Gesetzliche Ladenöffnungsfreigaben an Sonn- und Feiertagen sind einschränkend auszulegen
Damit etwa das Interesse an einem vielfältigen Einzelhandel wenigstens in Kombination mit anderen Sachgründen das erforderliche Gewicht für eine Durchbrechung des Sonn- und Feiertagsschutzes erlangen könne, müssten regional begrenzte Fehlentwicklungen oder standortbedingte außergewöhnlich ungünstige Wettbewerbsbedingungen belegbar gegeben sein, die eine Durchbrechung der Arbeitsruhe sowie eine Begünstigung bestimmter Verkaufsstellen auch unter dem Gesichtspunkt der gebotenen Wettbewerbsneutralität rechtfertigen könnten. Hierzu bedürfe es zudem eines schlüssig verfolgten Gesamtkonzepts. Vorliegend beantragte eine Gewerkschaft gegen ordnungsbehördlich erlassene Freigaben der Ladenöffnung in Stadtlohn und Mönchengladbach Eilrechtsschutz.
Gericht sieht in Stadtlohn keine die Ladenöffnung rechtfertigende besondere örtliche Problemlage
Das Oberverwaltungsgericht hat dem Antrag im Fall Stadtlohn stattgegeben. In Stadtlohn sei nicht ersichtlich, dass bezogen auf die Verkaufsstellen des Möbel-Einzelhandels eine besondere örtliche Problemlage belegbar gegeben sei, die eine Durchbrechung der Arbeitsruhe sowie eine Begünstigung dieser Verkaufsstellen auch unter dem Gesichtspunkt der gebotenen Wettbewerbsneutralität rechtfertigen könne (Az.: 4 B 480/19). Der im Gebiet der Antragsgegnerin besonders starke Möbeleinzelhandel ziehe ohnehin bereits an Werktagen erhebliche Kaufkraft aus anderen Gemeinden ab. Weder diese besondere Stärke noch ihr geringfügiger Rückgang in den vergangenen Jahren rechtfertigten es, den ohnehin schon bestehenden standortbedingten Wettbewerbsvorteil, der erhebliche Kundenzahlen aus dem Umland anziehe, auf Kosten anderer Möbelstandorte, für die die sonntägliche Arbeitsruhe gelte, durch sonntägliche Ladenöffnungen noch weiter auszubauen.
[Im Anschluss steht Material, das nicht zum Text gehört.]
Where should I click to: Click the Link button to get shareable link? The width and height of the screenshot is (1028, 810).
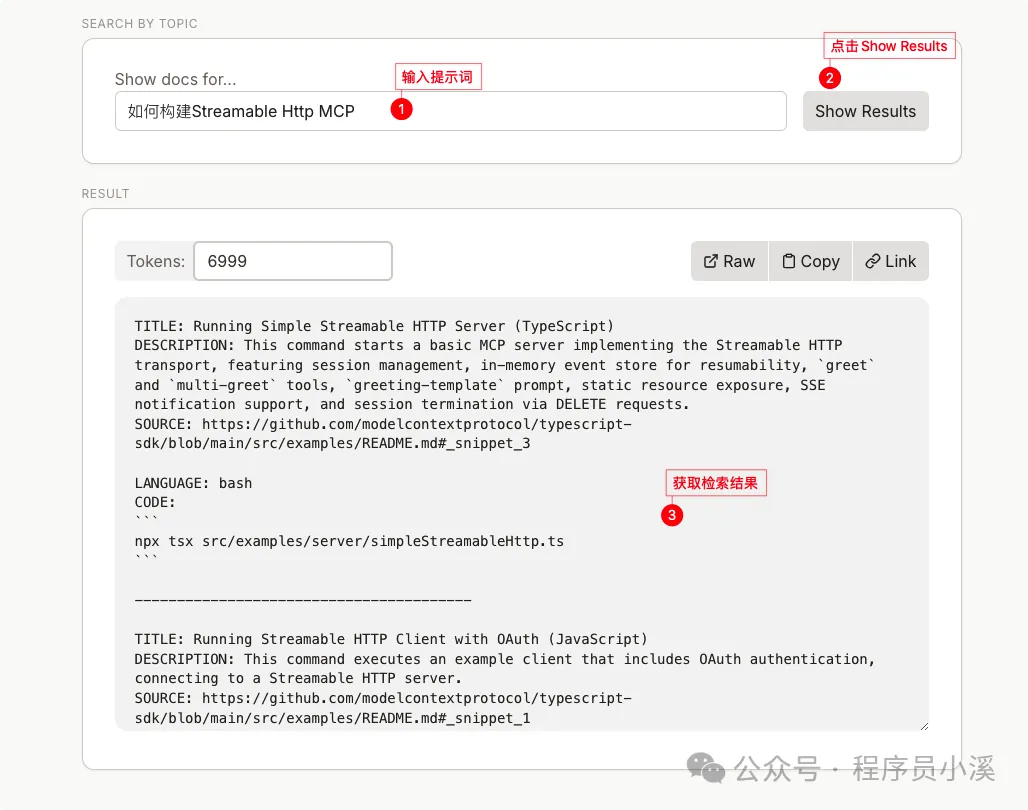(890, 261)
Ladenöffnung zur "Blaulichtmeile“ dagegen nicht zu beanstanden
Bezogen auf die Freigabe der Ladenöffnung in Mönchengladbach im Zusammenhang mit der Veranstaltung "Blaulichtmeile“ in der Gladbacher Innenstadt hat das Oberverwaltungsgericht den Erlass einer einstweiligen Anordnung dagegen wegen der offenen Rechtslage nicht für dringend geboten gehalten (Az.: 4 B 517/19). Die angegriffene Regelung erfülle voraussichtlich die nach der Rechtsprechung des Senats zu beachtenden Vorgaben für eine Öffnung von Verkaufsstellen im Zusammenhang mit einer Veranstaltung an einem Sonntag. Allerdings habe das Bundesverwaltungsgericht in einem Urteil vom 12.12.2018 entschieden, der verfassungsrechtlich gebotene Ausnahmecharakter bestehe im Sinne einer “notwendigen Bedingung“ nur dann, wenn die Anlassveranstaltung mehr Besucher anziehe als die Ladenöffnung.
OVG hat Zweifel an Erforderlichkeit einer Besucherzahl-Prognose
Das Gericht gehe zwar von einem prägenden Charakter der “Blaulichtmeile“ für den Bereich Hindenburgstraße aus, könne aber nicht feststellen, dass die Veranstaltung für sich genommen mehr Besucher anziehe als die zur Öffnung freigegebenen Ladenlokale. Der Senat habe jedoch Zweifel, ob sich das vom nordrhein-westfälischen Landesgesetzgeber ausdrücklich verworfene Erfordernis eines Besucherzahlenvergleichs aus der Verfassung und der dazu ergangenen Rechtsprechung des Bundesverfassungsgerichts vom 01.12.2009 ableiten lasse. Es halte die Rechtsfrage, ob für die Annahme der prägenden Wirkung einer Veranstaltung notwendig eine vergleichende Besucherzahl-Prognose erforderlich sei, nicht für geklärt.